What you have to do> A faithful copy of the data below is required, leaving out every picture.

Collected data>
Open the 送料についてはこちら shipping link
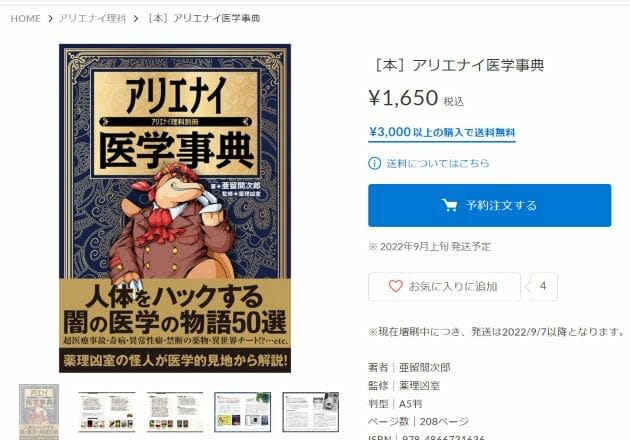The width and height of the screenshot is (630, 440). (438, 163)
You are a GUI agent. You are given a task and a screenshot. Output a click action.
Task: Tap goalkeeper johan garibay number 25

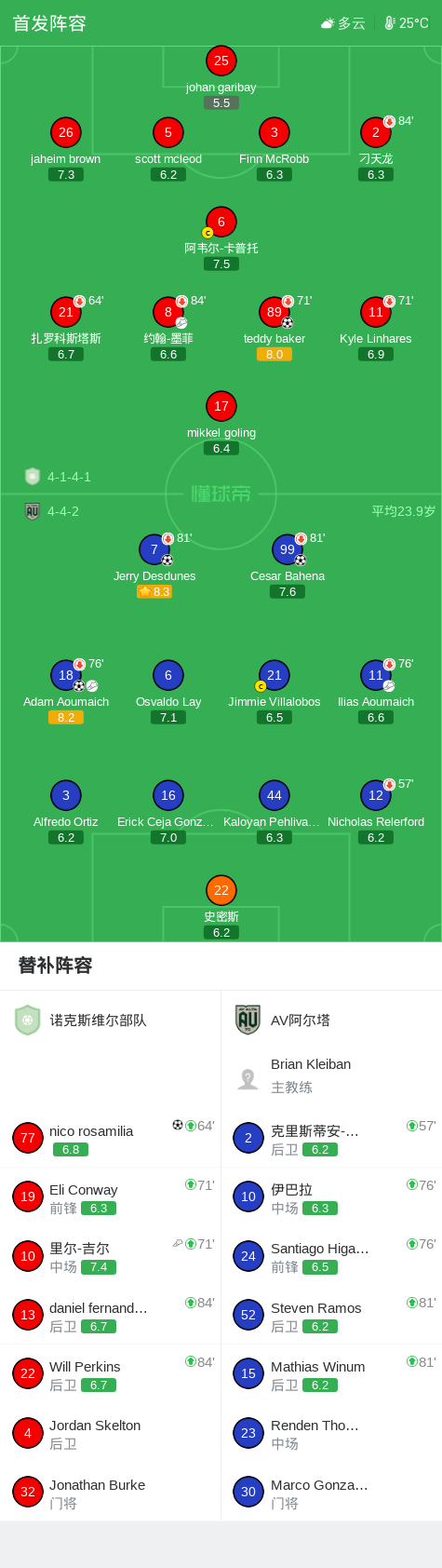tap(221, 61)
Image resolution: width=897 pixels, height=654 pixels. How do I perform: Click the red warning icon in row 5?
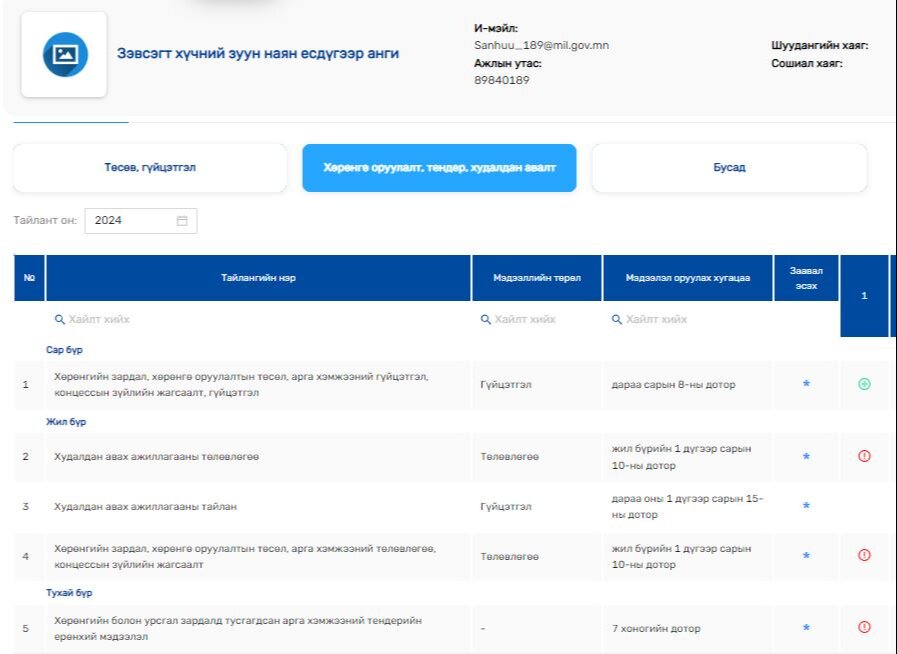point(864,627)
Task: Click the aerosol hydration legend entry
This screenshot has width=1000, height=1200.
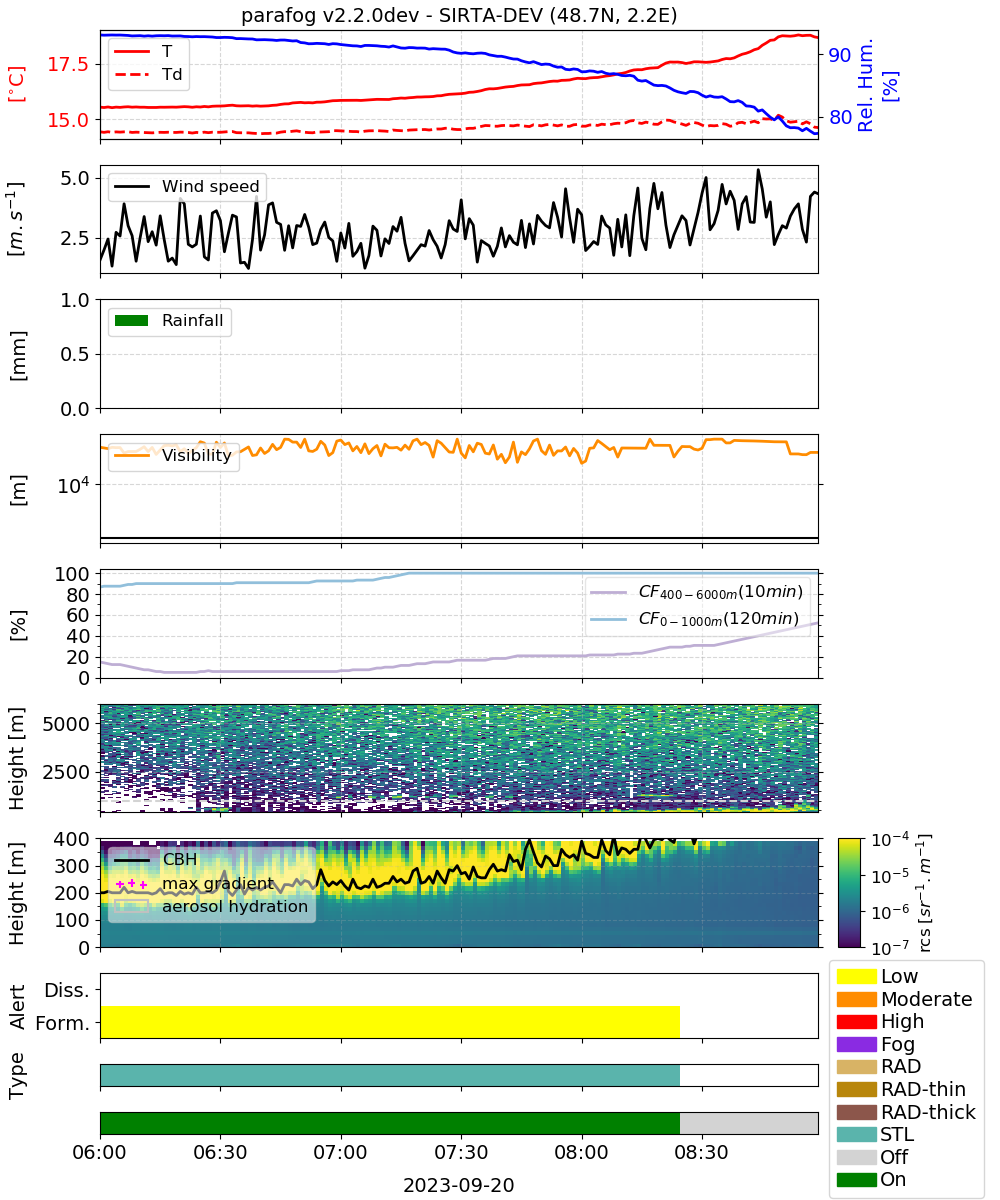Action: coord(212,907)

Result of the task>
Open the 送料についてはこちら shipping link
The width and height of the screenshot is (630, 440). (438, 163)
You are a GUI agent. You are given a task and a screenshot. Output a click action.
Task: Tap goalkeeper johan garibay number 25

tap(221, 61)
Image resolution: width=897 pixels, height=654 pixels. How do I perform: Click the red warning icon in row 5?
point(864,627)
Task: Click the aerosol hydration legend entry
This screenshot has width=1000, height=1200.
Action: coord(212,907)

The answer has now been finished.